◆ **Source document**:
Prior to the October updates, the minimum threshold for a loan under either of the Main Street New Loan Facility (MSNLF) or the Main Street Priority Loan Facility (MSPLF) was set at $250,000, while the Main Street Expanded Loan Facility at a $10 million minimum. Initial feedback from various interest groups indicated a lower threshold would be more appropriate for smaller businesses heavily affected by the pandemic and could expand the potential borrower base to the extent of the Program’s intended goals. To make the Program accessible to a wider range of borrowers and stimulate demand for the Program, the Federal Reserve reduced the loan amount threshold from $250,000 to $100,000 for the MSNLF and MSPLF.
In relation to the MSNLF and MSPLF, adjustments to the transaction, origination and servicing fees have been made to facilitate deployment of loans that are below $250,000. Transaction fees (paid by lending banks to the Program’s special purpose vehicle) for loans that are below $250,000 have been eliminated entirely, while loans above $250,000 still cost lenders 100 basis points in transaction fees. Conjunctively, the cap on origination fees, charged by lenders to borrowers, has been increased to 200 basis points for loans that are below $250,000, as opposed to 100 basis points for loans above that amount. Lastly, the cap on servicing fees that lenders may charge the Program special purpose vehicle for its participations in loans below $250,000 is set at 50 basis points, versus 25 basis points for loans above $250,000.
These amendments to the Program fee structure have been enacted to incentivize lenders to make these smaller loans by making the loans more profitable for them.
Finally, many small businesses took advantage of the PPP during the initial days of the pandemic to cover payroll costs and stay afloat. Prior to the most recent updates to the Program, it was unclear if these businesses could also make use of the Program facilities, in spite of the fact that, in many cases, PPP loans could be forgiven. As such, many businesses that promptly made use of the PPP loans perceived themselves as blocked out of eligibility for a loan under the Program facilities because these loan amounts counted as outstanding debt.
To resolve this issue, the Federal Reserve provided a clear-cut policy as to the relationship between loans under the PPP and borrower eligibility under the Program. When assessing borrower eligibility, lenders should exclude from borrower’s debt any loans under the PPP, if the total principal amount of a borrower’s PPP loans is less than $2 million and if such borrower has applied for forgiveness (or believes in good faith they are eligible for forgiveness) under the PPP.
Many smaller businesses were unable to afford (or were not eligible for) loans with a minimum $1 million size and lenders were not sufficiently incentivized to make smaller loans given the requirements and fee structure of the Program. The Federal Reserve Board hopes that by making the adjustments to the terms of the Program described above, it will make the program accessible to a larger number of businesses, while also encouraging lenders to make loans of a smaller size through the enhanced fee structure. A number of commentators have noted that, given the uncertainty of when a new federal stimulus deal will be reached and whether such stimulus package will include another round of grants like the PPP, making the Program more flexible to borrowers and economically attractive for lenders should attract increased usage of the Program. It is worthwhile to note that if the measures are successful, loan amounts will likely be in lesser amounts, and so one may not see the dollar volume of loans rise as rapidly, however, the key indicator to track over the coming months will be the number of loans made under the updated terms of the Program.

◆ **What is needed**: According to the Main Street passage, what is the cap on servicing fees that lenders may charge for participations in loans below $250,000? Work from the Main Street passage alone.

◆ **Supplied records**:
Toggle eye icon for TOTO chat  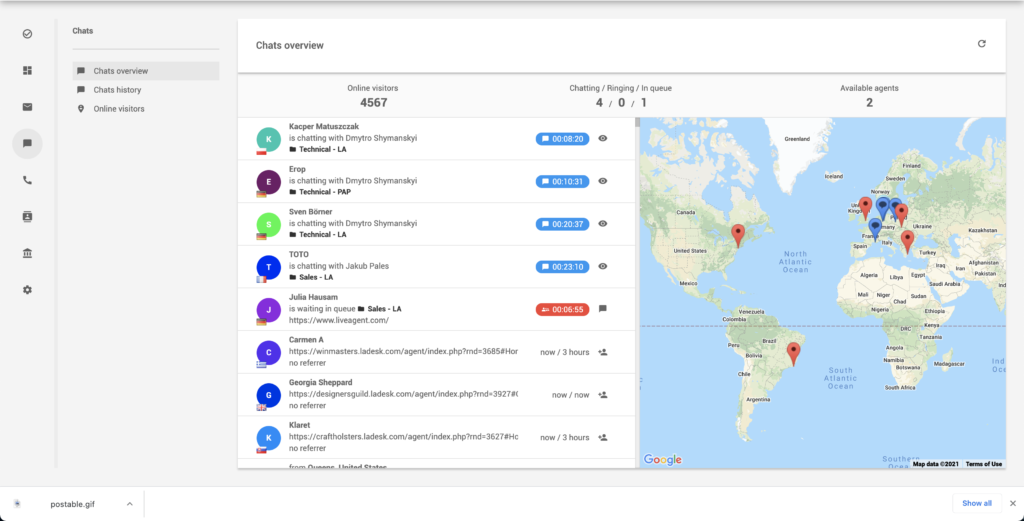603,267
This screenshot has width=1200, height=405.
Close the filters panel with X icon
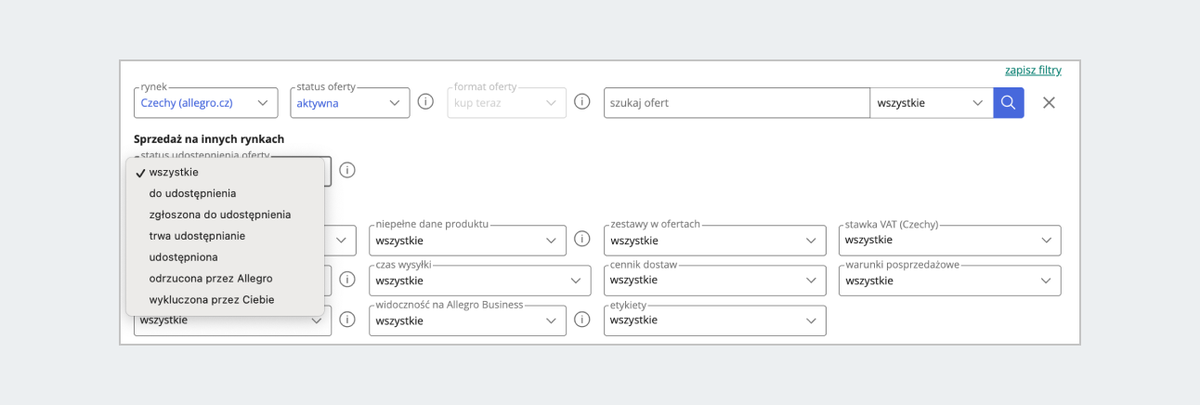click(x=1049, y=103)
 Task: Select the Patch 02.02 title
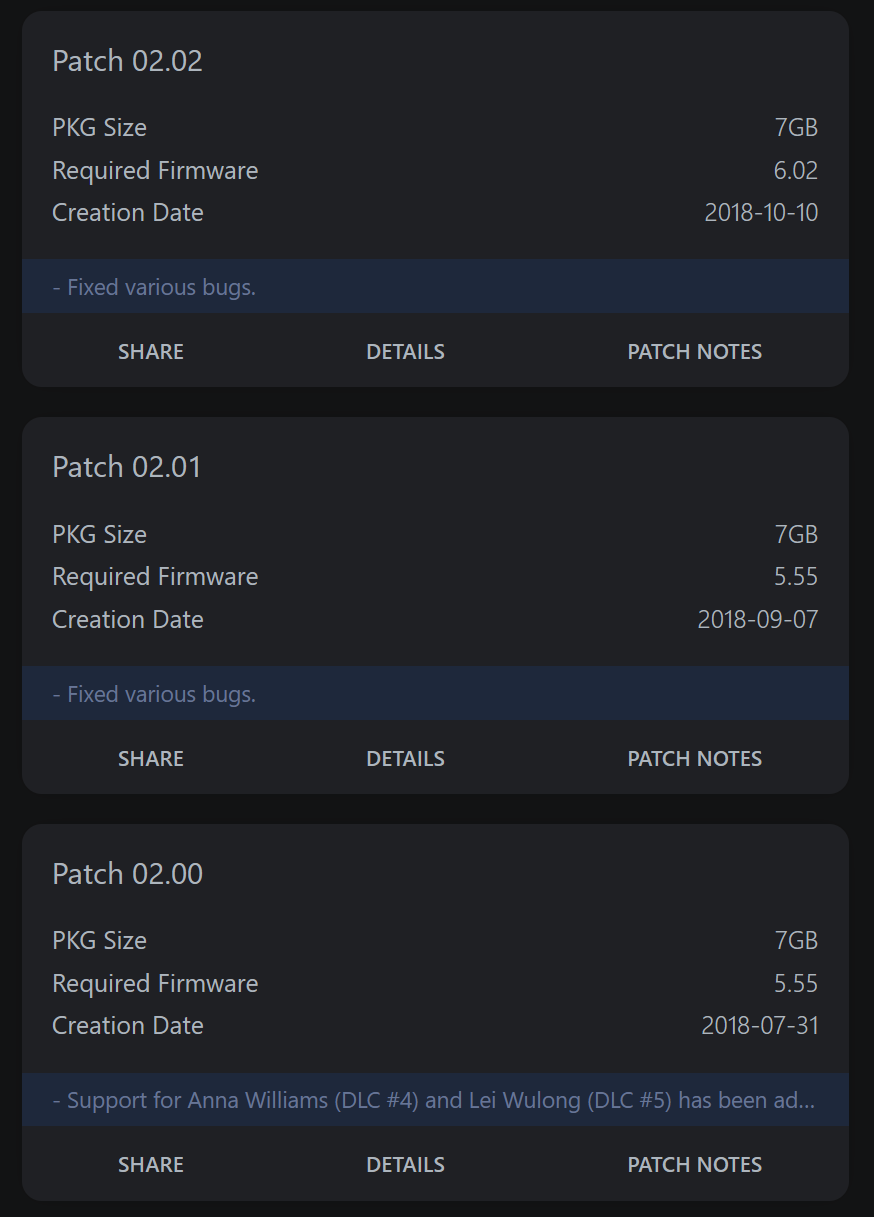pyautogui.click(x=127, y=61)
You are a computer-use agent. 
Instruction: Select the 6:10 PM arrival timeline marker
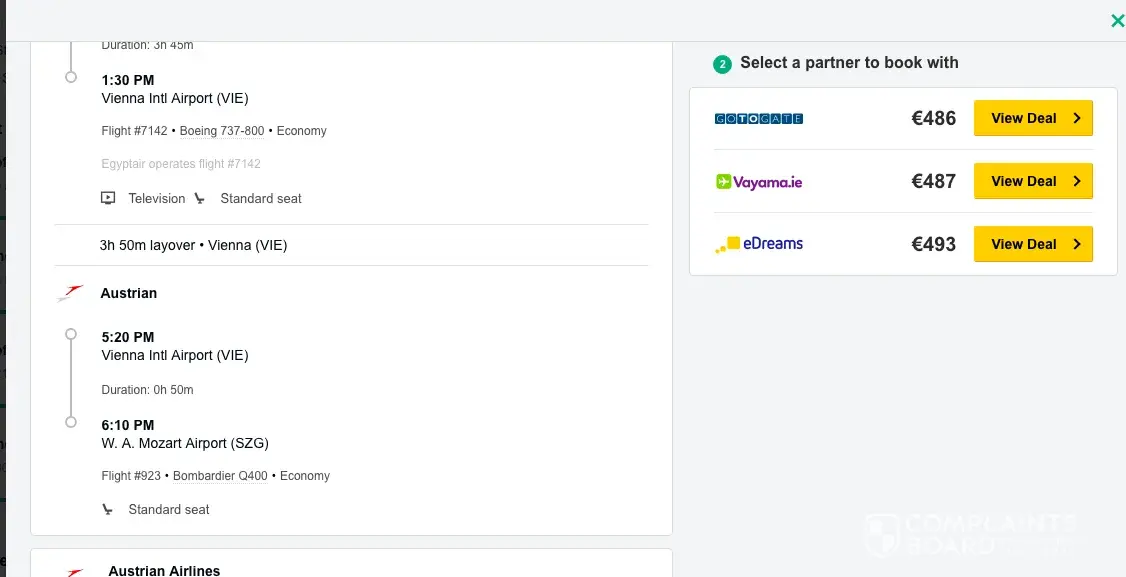pos(70,423)
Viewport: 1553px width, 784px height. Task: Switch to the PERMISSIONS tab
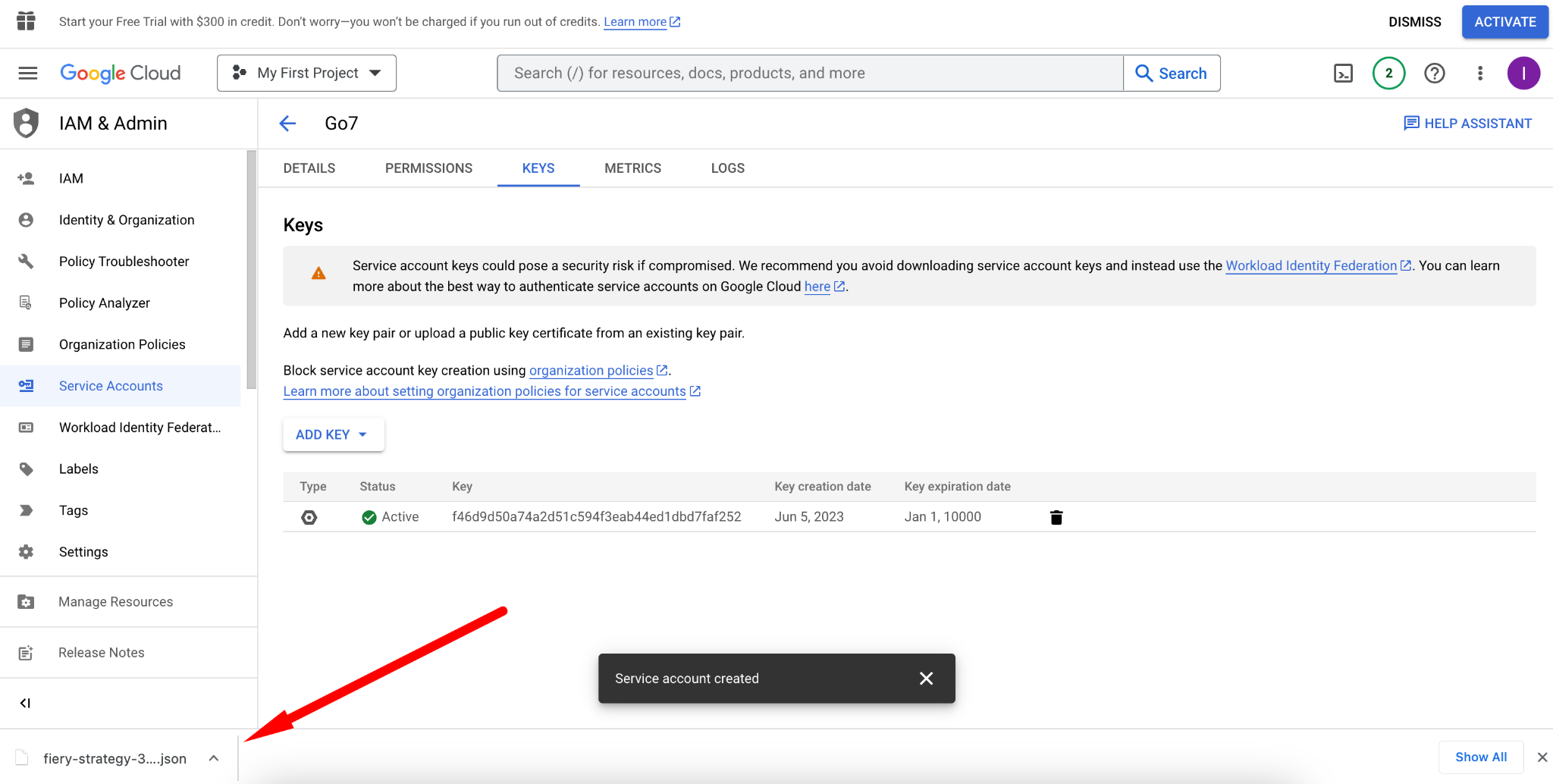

◆ **Output of the exercise**: The cap is 50 basis points.